びおの珠玉記事
第120回
駅弁は駅で
※リニューアルする前の住まいマガジンびおから珠玉記事を再掲載しました。
(2014年04月10日の過去記事より再掲載)
記念日
4月10日は、いろいろな記念日に制定されています。
記念日は語呂合わせが多くて、4月10日は「よいと(良い戸)」で建具の日、「ヨット」でヨットの日、「よと」で良い図書、教科書の日、「しいれ(410)」で仕入れの日、中国語の4(スー)と英語の10(テン)でステンレスボトルの日など、まあわかるようなものから、かなり強引なものまでが軒を連ねています。
さて、今回取り上げる「駅弁の日」も、4月10日とされています。
実は、日本で駅弁が売られた初めての日は7月16日、という説が有力なのですが、7月は弁当も傷みやすいから4月で、と。そして、数字の「4」と、漢数字の「十」を合成すると、「弁」に見えるではないか、ということで定められました。これも他に負けず、強引。
駅弁の発祥
駅弁とは、駅や電車社内で売られている弁当、ということでみなさん認識されているでしょう。決して特別なものではないように思えますが、実は世界的に見るとかなり珍しい例です。ヨーロッパなどでは車両にヴィッフェが用意されていたりして、駅弁が存在するのは日本の他にはアジアの一部ぐらいのようです。
日本で恐らく初であろうという駅弁は、1885(明治18)年の7月16日、大宮-宇都宮に開通した新線の宇都宮駅で販売されました。
いまはこの区間には新幹線も通っていて、30分足らずの道のりで、弁当をゆっくり食べるほどの距離ではありませんが、開通当初は一日2往復、片道三時間半の行程だったといいます。この宇都宮駅で、握り飯2個に沢庵を添えて竹皮で包んだ初の駅弁が売りだされました。
当時の宇都宮は軍都であって、多くの連隊がおかれていました。
駅弁を初めて取り扱った白木屋は、もともと旅館業を営んでいて、兵士を訪ねてくる家族の宿を提供し、また輸送される兵士のための弁当も引き受け、その後太平洋戦争の集結まで軍用弁当を供給しました。
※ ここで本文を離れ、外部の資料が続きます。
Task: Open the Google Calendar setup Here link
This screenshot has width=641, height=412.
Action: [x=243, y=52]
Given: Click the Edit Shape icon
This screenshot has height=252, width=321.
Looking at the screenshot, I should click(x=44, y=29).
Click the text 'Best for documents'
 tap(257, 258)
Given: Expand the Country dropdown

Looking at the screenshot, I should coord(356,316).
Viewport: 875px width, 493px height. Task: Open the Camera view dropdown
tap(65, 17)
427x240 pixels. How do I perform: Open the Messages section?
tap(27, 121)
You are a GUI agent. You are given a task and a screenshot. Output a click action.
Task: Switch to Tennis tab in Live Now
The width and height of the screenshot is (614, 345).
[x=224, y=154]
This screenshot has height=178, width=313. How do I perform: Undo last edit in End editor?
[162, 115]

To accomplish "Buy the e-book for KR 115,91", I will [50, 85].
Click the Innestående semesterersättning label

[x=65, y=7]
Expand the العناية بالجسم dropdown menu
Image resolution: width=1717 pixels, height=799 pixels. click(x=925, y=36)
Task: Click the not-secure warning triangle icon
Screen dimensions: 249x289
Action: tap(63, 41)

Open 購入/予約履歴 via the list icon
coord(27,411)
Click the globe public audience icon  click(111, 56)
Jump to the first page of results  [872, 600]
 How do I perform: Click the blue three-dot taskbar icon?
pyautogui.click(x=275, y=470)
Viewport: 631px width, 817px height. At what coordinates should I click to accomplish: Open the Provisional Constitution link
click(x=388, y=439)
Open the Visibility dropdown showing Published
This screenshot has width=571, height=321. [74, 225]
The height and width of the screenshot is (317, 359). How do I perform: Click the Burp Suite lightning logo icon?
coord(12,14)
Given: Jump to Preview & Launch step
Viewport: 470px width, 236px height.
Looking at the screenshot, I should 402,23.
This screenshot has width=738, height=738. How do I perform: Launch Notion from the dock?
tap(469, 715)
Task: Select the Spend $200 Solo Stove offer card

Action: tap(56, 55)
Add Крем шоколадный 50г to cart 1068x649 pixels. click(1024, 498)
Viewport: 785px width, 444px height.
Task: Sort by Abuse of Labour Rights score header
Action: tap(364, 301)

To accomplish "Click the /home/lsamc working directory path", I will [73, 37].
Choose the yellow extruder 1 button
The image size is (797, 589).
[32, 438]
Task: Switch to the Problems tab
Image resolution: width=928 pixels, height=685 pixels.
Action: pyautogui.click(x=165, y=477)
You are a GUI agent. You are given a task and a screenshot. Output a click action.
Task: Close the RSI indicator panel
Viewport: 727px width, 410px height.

1888(明治21)年には、東海道線の浜松駅で、「自笑亭」が駅弁に参入します。
当初は竹皮包みの弁当からはじめ、いまも営業を続けています。
こちらは「浜の釜めし」。現在価格970円(税込み)。昭和57年発行の「駅弁全線全駅」によると、当時の価格は600円です。
駅弁の値段
この「駅弁全線全駅」では、駅弁の値段が高くなってきている、とコラムで嘆いています。と同時に、まずい駅弁も増えている、と。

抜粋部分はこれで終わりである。